NVIDIA's CEO Jensen Huang Secretly Boards Air Force One for Trump's China Visit, Defying Earlier Reports He'd Skip the Trip

Jensen Huang’s Surprise Air Force One Ride: NVIDIA CEO Joins Trump’s China Trip Despite Earlier Denials

NVIDIA CEO Jensen Huang has been confirmed as part of President Donald Trump’s delegation for a closely watched visit to China, traveling alongside a lineup of America’s most influential technology leaders. The trip runs from May 13 to May 15, with Trump set to meet Chinese President Xi Jinping in what’s being described as a major diplomatic moment—especially because it marks the first time in nearly a decade that a sitting U.S. president will travel to China and hold talks at that level.

For days, there was uncertainty over whether Huang would make the trip. Earlier reports suggested NVIDIA’s chief executive wouldn’t be joining, but that has now changed. According to a White House correspondent who documented the departure, Huang boarded Air Force One during a refueling stop in Alaska, recognizable in his signature leather jacket and carrying a backpack as he joined the rest of the delegation.

Huang won’t be the only heavyweight in the tech world on the plane. The group also includes Elon Musk and Apple CEO Tim Cook, along with senior figures connected to major U.S. companies spanning chips, finance, aerospace, and big tech. Names mentioned as part of the broader roster include executives tied to Qualcomm, Micron, Meta, Boeing, and major financial institutions such as Citigroup, Goldman Sachs, Blackstone, and BlackRock.

While the exact meeting agenda is being kept under wraps, the themes are not hard to predict. Technology trade—especially anything connected to artificial intelligence—along with tariffs and broader supply-chain concerns are expected to dominate the conversation. With so many corporate decision-makers traveling alongside the president, the visit is widely expected to include business-focused discussions and potential agreements involving U.S. and Chinese firms, even if the outcomes are rolled out gradually rather than announced all at once.

NVIDIA’s presence is particularly notable given the company’s recent direction. The chipmaker has leaned into a U.S.-first posture, and it currently has no official foothold in China’s AI market. At the same time, NVIDIA has been pushing hard on domestic production and U.S.-based AI infrastructure, prioritizing its newest GPU platforms—Blackwell and Rubin—for American AI enterprises and data centers. The company is also reportedly positioning next-generation “Feynman” GPUs around U.S. manufacturing ambitions, underscoring how central onshore production has become to the broader strategy.

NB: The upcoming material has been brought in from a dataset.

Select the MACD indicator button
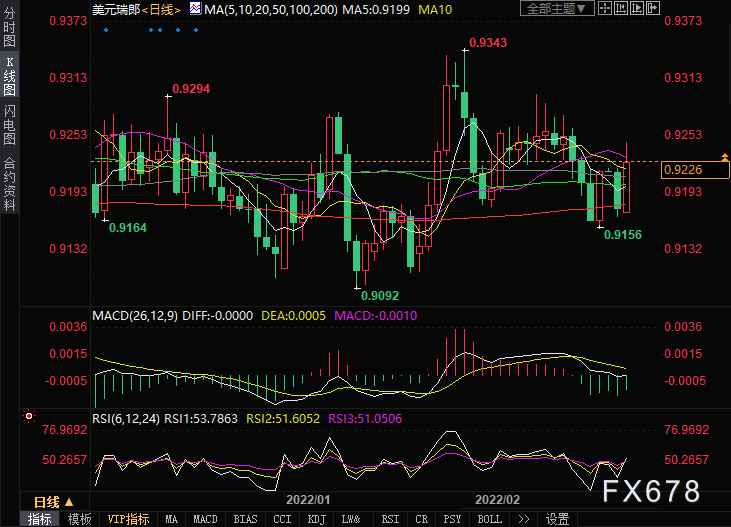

This trip also comes as the U.S. government appears to be easing off the most aggressive phase of tariff and trade restrictions. After a period marked by heightened trade conflict and sweeping tariffs, the tone has softened. That shift sets the stage for renewed U.S.–China talks in key technology areas, though both sides are still expected to move cautiously. Rather than sweeping announcements, the more likely outcome is a step-by-step reopening of dialogue—especially in sensitive sectors like advanced chips and AI.

With Huang, Musk, Cook, and other top executives sharing the same diplomatic stage, the visit signals how deeply technology and geopolitics are now intertwined. For global markets and the AI industry in particular, what happens during these three days in China could shape trade policy, chip strategy, and cross-border tech relationships well beyond 2026.